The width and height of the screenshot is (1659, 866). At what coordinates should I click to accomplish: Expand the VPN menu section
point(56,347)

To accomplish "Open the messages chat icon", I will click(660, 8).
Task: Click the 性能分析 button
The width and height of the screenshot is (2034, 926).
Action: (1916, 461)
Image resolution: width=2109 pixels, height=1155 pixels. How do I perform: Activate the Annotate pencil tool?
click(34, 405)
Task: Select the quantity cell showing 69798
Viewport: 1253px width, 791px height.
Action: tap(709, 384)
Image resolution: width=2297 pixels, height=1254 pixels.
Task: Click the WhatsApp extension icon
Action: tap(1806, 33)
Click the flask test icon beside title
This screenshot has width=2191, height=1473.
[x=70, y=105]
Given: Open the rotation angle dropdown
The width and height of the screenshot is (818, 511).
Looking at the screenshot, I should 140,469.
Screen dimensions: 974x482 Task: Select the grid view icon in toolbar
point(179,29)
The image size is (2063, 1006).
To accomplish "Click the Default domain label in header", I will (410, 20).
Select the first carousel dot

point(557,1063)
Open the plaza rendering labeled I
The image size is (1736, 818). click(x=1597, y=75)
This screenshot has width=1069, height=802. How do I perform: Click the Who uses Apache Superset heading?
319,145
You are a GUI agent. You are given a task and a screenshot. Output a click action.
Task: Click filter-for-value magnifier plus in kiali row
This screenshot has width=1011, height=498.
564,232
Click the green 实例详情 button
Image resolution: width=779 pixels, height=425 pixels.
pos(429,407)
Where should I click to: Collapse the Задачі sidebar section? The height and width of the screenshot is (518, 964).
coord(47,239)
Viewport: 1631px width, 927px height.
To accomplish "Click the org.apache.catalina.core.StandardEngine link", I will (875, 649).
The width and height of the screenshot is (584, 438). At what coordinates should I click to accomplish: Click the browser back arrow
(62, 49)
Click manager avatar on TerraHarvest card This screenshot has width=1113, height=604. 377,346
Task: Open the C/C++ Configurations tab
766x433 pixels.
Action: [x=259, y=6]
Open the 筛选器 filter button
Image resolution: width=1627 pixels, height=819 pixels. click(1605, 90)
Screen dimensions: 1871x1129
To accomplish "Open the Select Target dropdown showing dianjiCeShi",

○ ○ ○ ○ ○ ○ ○

● Assigned task: In the listing above, find the line containing "Select the first carousel dot" and the line containing "Task: Click filter-for-value". Output them and every line between, exactly, and nothing else.

● Exercise output:
Select the first carousel dot

point(557,1063)
Open the plaza rendering labeled I
The image size is (1736, 818). click(x=1597, y=75)
This screenshot has width=1069, height=802. How do I perform: Click the Who uses Apache Superset heading?
319,145
You are a GUI agent. You are given a task and a screenshot. Output a click action.
Task: Click filter-for-value magnifier plus in kiali row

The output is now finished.